Congratulations to President-Elect Barack Obama!!!
Yesterday was a whirlwind for me. After voting, I had to go to two classes at school before heading over to the rally. After I met up with all my people, we walked over at about 6 p.m.
We entered the rally area at Columbus Drive. From there you could see the window designs in the Chicago buildings, including "Vote 2008" in the Smurfit-Stone's diamond-shaped roof.
After that, we walked down Congress Parkway to Hutchinson Field, where the rally was held. There were massive security lines, but I didn't really think the security was all that strict.
Once we got inside, it was time to run down to grab a spot in the crowd. This is where you finally started to see the enormity of the rally.
It was also about this time when we began to see returns for Virginia, which at that time was leaning McCain. For a moment there, we were terrified that the polls had shown false hope in Virginia and that the race would be closer than we thought. (Fortunately we would find out that that was not the case.)
We watched the election coverage on CNN, which was shown on jumbo-trons over the crowd. Naturally, we cheered strongly for every state that went to Obama.

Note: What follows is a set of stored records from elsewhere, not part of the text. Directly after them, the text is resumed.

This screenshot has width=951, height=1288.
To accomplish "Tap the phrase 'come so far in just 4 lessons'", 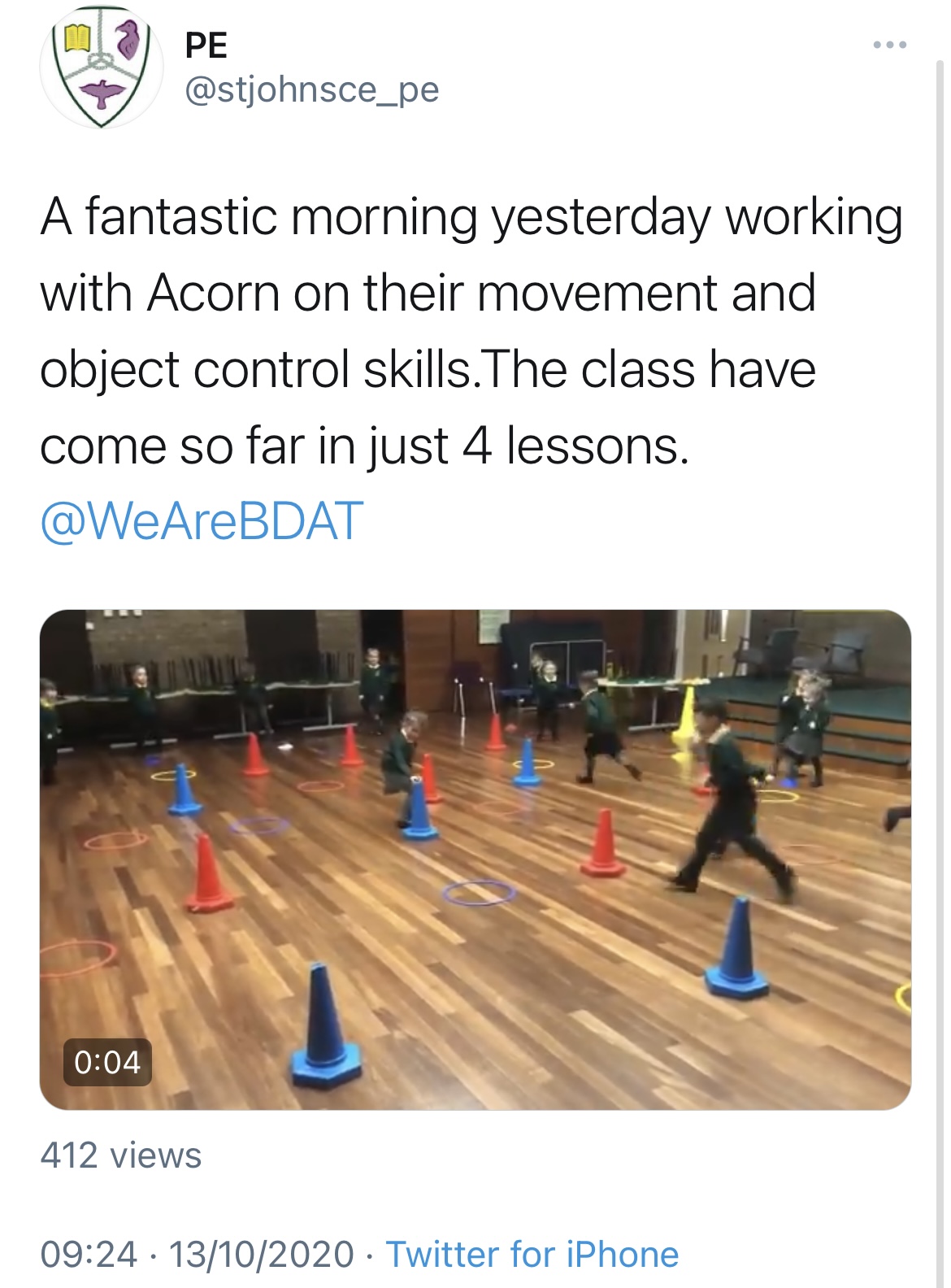I will coord(364,446).
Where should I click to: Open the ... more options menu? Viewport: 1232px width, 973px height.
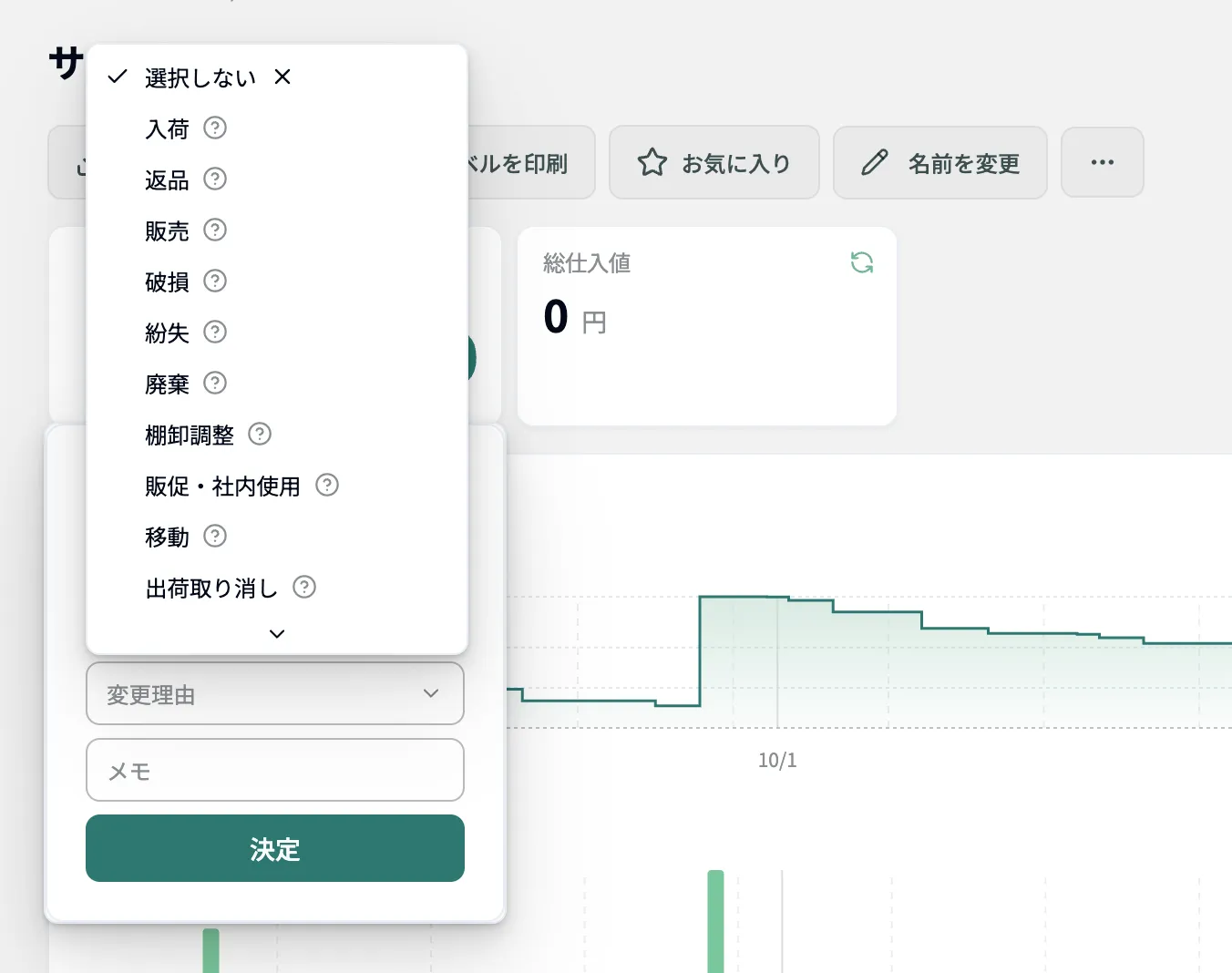pyautogui.click(x=1102, y=162)
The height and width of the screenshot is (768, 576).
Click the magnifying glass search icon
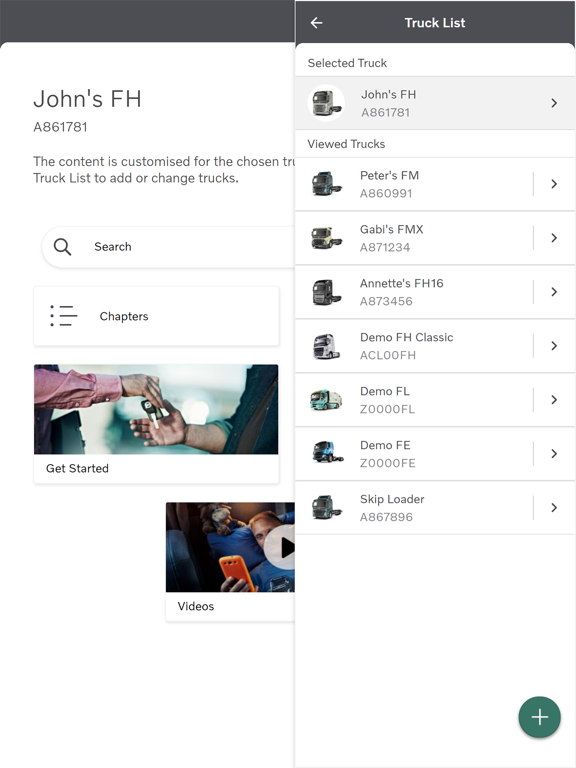[x=63, y=247]
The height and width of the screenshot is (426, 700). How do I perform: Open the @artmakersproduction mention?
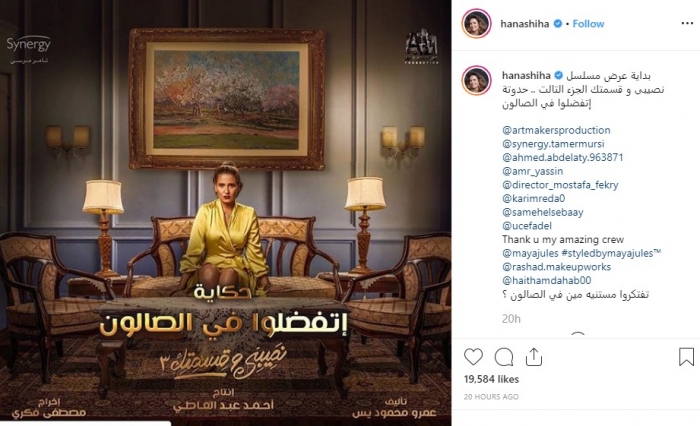point(556,130)
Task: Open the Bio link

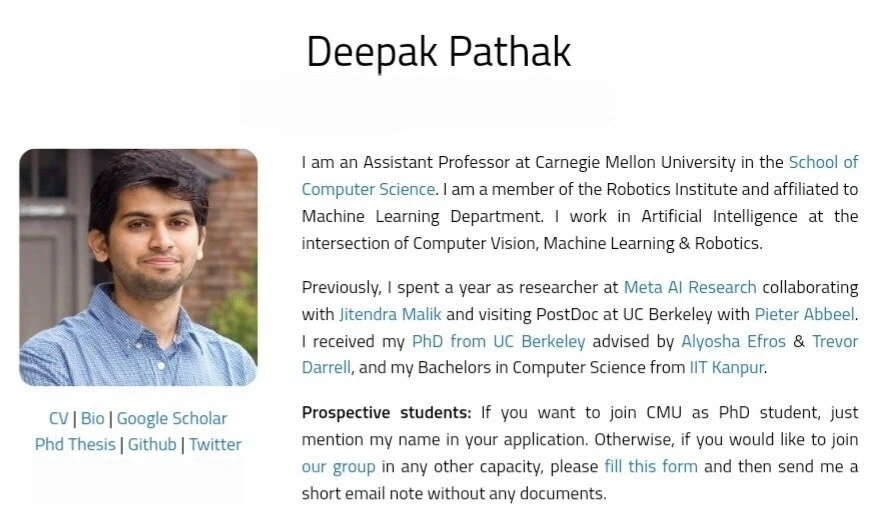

However, not all that long after we arrived, the first real nail in McCain's coffin occurred: CNN called Pennsylvania for Obama. When that happened, the crowd really lost it for the first time. It was the first time in the evening that I cried, and it was the first time that we really began to realize that he would win.
Slowly, the results trickled in as the polls closed. We began to get exhausted, but when Virginia and Ohio finally went to Obama just before 10 p.m., we knew it was really over.
I cannot describe what it felt like to be in the crowd watching the returns for those crucial states. We have worked so hard, and to see the real results of that work come through in the election was marvelous. When Virginia and Ohio were called, I think I screamed louder than I've ever screamed in my life. Even thinking of it now makes me well up a little in my throat. Then came the news that we were waiting for with anticipation: the west coast returns had pushed Obama over the edge, and he was deemed the next president-elect of the United States of America.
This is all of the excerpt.